REQUIREMENT | Lines below starting with the line with "Task: Click the flow" and going on through the line with "Task: Click the purple" must be output exactly; the rest of the records must be left out.

DATASET RECORDS |
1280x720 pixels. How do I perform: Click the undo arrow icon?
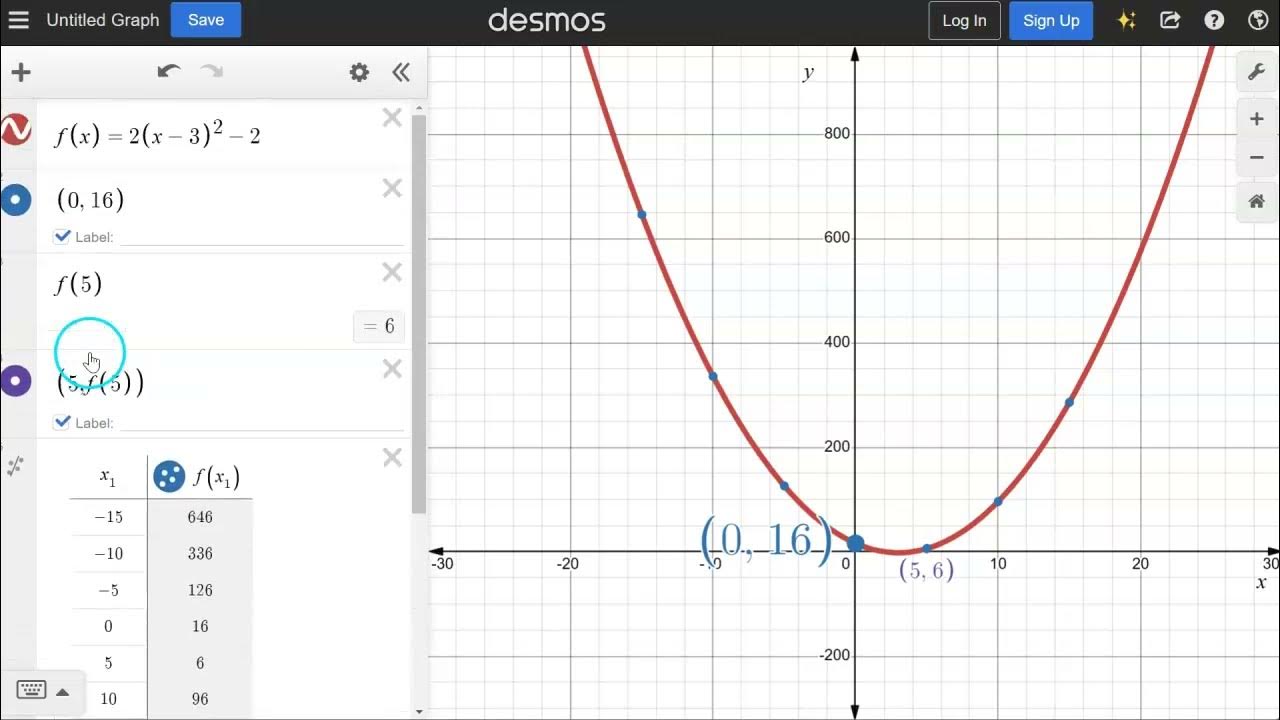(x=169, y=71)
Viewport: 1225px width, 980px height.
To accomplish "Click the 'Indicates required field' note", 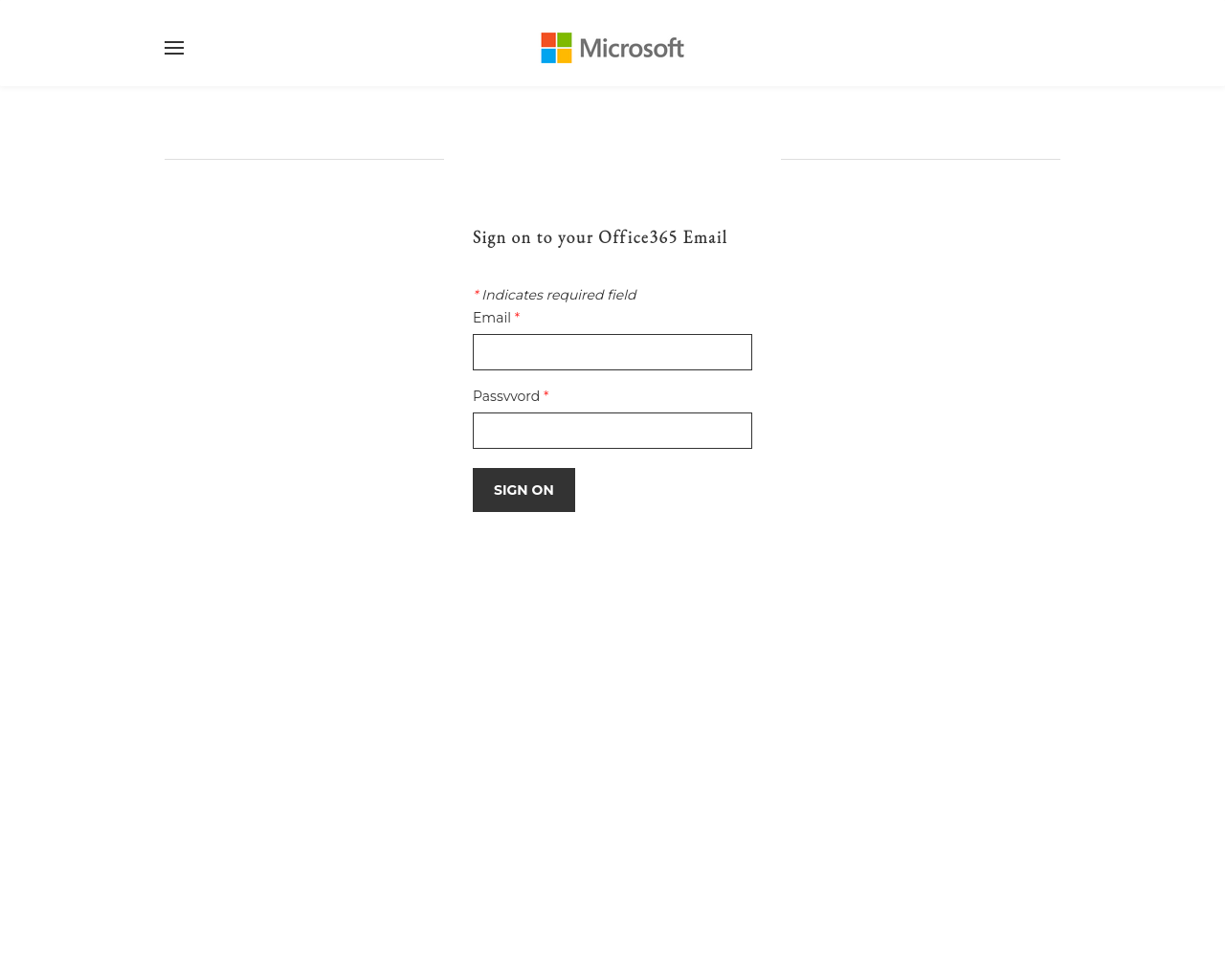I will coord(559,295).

* * *

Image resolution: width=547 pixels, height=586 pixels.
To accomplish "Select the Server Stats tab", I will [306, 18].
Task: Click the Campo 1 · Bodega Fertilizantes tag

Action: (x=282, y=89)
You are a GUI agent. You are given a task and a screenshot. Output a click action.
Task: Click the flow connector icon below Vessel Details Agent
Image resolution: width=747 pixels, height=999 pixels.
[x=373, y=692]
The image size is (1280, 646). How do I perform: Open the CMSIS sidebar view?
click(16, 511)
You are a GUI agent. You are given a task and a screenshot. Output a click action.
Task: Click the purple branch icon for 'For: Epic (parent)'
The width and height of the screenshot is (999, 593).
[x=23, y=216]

SOLUTION TO THIS TASK |
Task: Click the flow connector icon below Vessel Details Agent
Image resolution: width=747 pixels, height=999 pixels.
[x=373, y=692]
The image size is (1280, 646). How do I perform: Open the CMSIS sidebar view?
click(16, 511)
You are a GUI agent. You are given a task and a screenshot. Output a click action.
Task: Click the purple branch icon for 'For: Epic (parent)'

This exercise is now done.